Risks and counterarguments

  • Procurement and timing risk - awards, milestone payments and program timing are dictated by government calendars. Delays or phased awards could materially push out revenue recognition and compress near-term earnings.
  • Valuation stretch - the stock already trades at a trailing P/E in the high 20s. A move to the mid-to-high 30s assumes margin expansion and reliable backlog conversion; absent that, multiple compression is a real risk.
  • Leverage and balance sheet risk - debt to equity around 3.23 suggests significant leverage. If interest rates or funding costs rise, or if cash flow underperforms, balance-sheet pressure could constrain capital return programs and multiple expansion.
  • Policy and political risk - defense budgets can shift with administration priorities and fiscal politics; an unexpected decline or reallocation could reduce awards or delay programs.
  • Supply chain & execution risk - ongoing semiconductor or specialty-component shortages could slow production cadence and inflate costs, compressing margins.
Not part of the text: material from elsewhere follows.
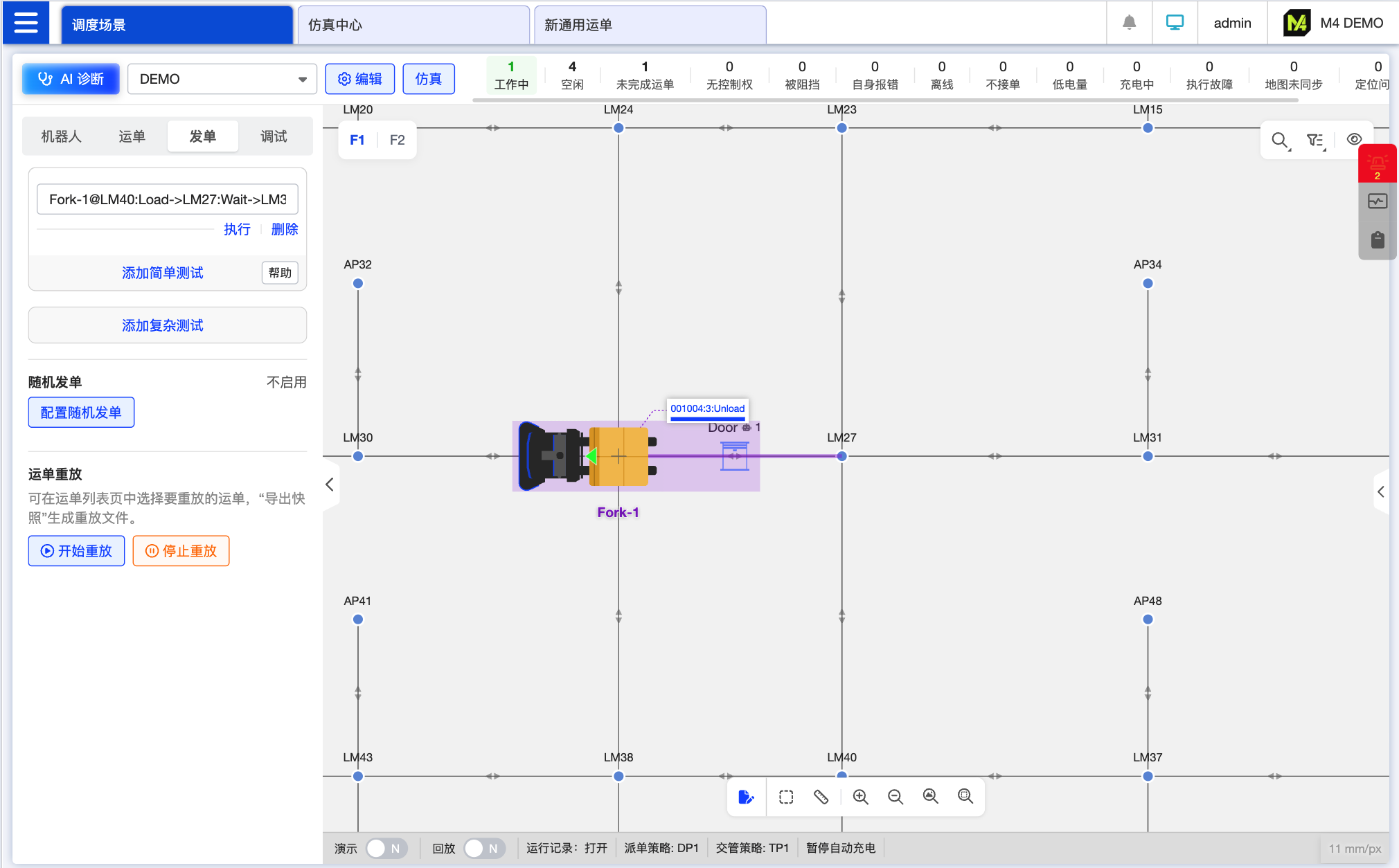Click the notification bell icon
The width and height of the screenshot is (1399, 868).
[1129, 23]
Counterargument: skeptics will point out that the stock has already rallied sharply year-to-date and trades at lofty multiples versus its historical baseline; JPMorgan and other commentators have highlighted procurement rigidities and execution constraints. If those structural constraints persist and Lockheed cannot convert backlog into incremental margin, the premium implied by $843 will not materialize.

What would change my mind

I would downgrade the trade if I saw any of the following: (1) a material contract cancellation or significant milestone deferral; (2) a persistent decline in free cash flow below the $6.9B run rate without credible plan to recover; (3) signs that backlog is being repriced downward; or (4) a sustained widening of leverage metrics driven by acquisitions or higher-than-expected financing costs. Conversely, a string of program awards, positive margin guidance and confirmed budget increases would reinforce the thesis and make me consider tightening the stop or adding to the position.

Conclusion

Lockheed is a classic large-cap defense compounder: high backlog, strong FCF and durable demand drivers, but also visible execution and policy risk. The trade to $843 is a view that the market will re-rate Lockheed on durable cash flow and backlog conversion over the next 180 trading days. Entry at $615.84, a $560 stop and $843 target balances upside capture with disciplined risk control. This is not a momentum sprint - it is a measured, event-driven re-rating trade that pays to be patient but firm about downside protection.

Key takeaways

  • Buy at $615.84; target $843; stop $560; horizon long term (180 trading days).
  • $194B backlog and ~$6.9B free cash flow underpin the re-rate argument.
  • Valuation would move to a trailing P/E near ~38.7 at the target - demanding but reachable if backlog converts and margins expand.
  • Manage position size; watch contract milestones and budget signals closely.

Risks

  • Program timing and procurement delays could push revenue and compress expected margins.
  • Valuation risk: the target requires a sizable re-rate; absent margin expansion, the stock could underperform.
  • High leverage (debt-to-equity ~3.23) raises balance-sheet sensitivity to higher funding costs or weak cash flow.
  • Supply chain or execution problems could disrupt production cadence and increase costs, pressuring free cash flow.